# [Problem requirements]
Although the entries contain pictures, return everything else in them verbatim and omit the pictures.

# [Stored data]
# # # # # # #

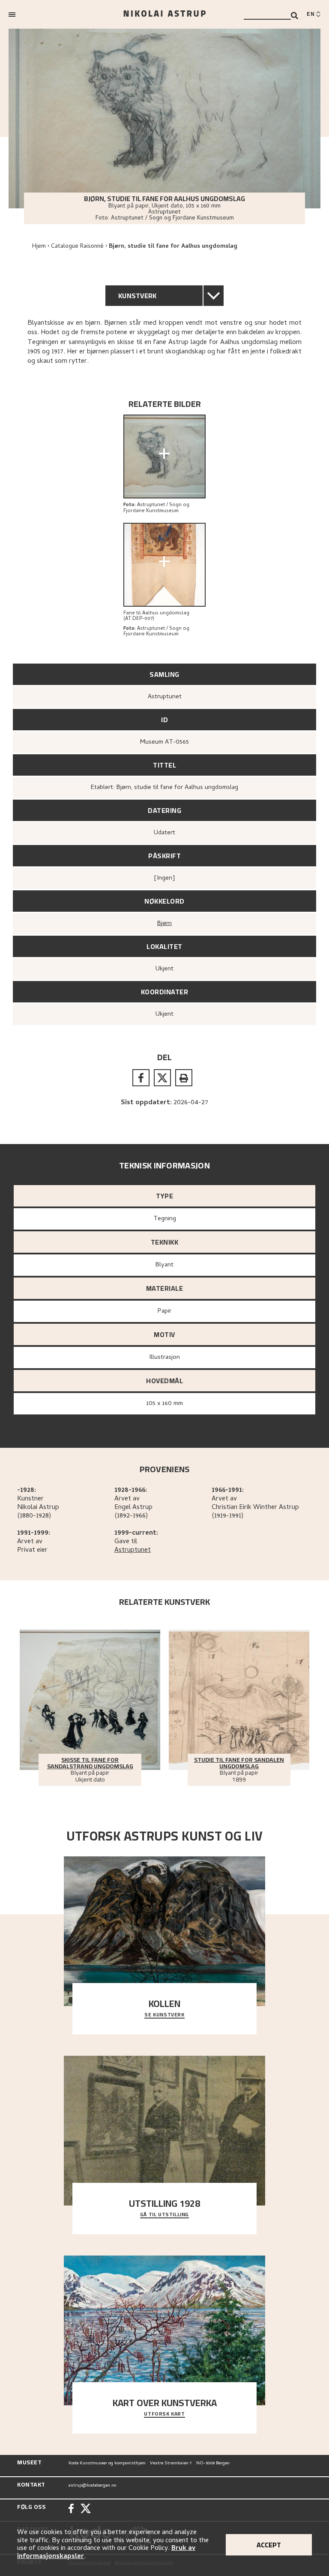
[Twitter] (85, 2509)
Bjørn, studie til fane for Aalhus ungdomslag (173, 247)
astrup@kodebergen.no (92, 2486)
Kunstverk (137, 295)
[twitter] (162, 1077)
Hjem (39, 247)
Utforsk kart (164, 2414)
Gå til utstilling (164, 2214)
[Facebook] (71, 2509)
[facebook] (141, 1077)
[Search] (294, 15)
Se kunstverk (164, 2015)
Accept (269, 2544)
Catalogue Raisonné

# # # # # # #

# [Solution to the exercise]
[Twitter] (85, 2509)
Bjørn, studie til fane for Aalhus ungdomslag (173, 247)
astrup@kodebergen.no (92, 2486)
Kunstverk (137, 295)
[twitter] (162, 1077)
Hjem (39, 247)
Utforsk kart (164, 2414)
Gå til utstilling (164, 2214)
[Facebook] (71, 2509)
[facebook] (141, 1077)
[Search] (294, 15)
Se kunstverk (164, 2015)
Accept (269, 2544)
Catalogue Raisonné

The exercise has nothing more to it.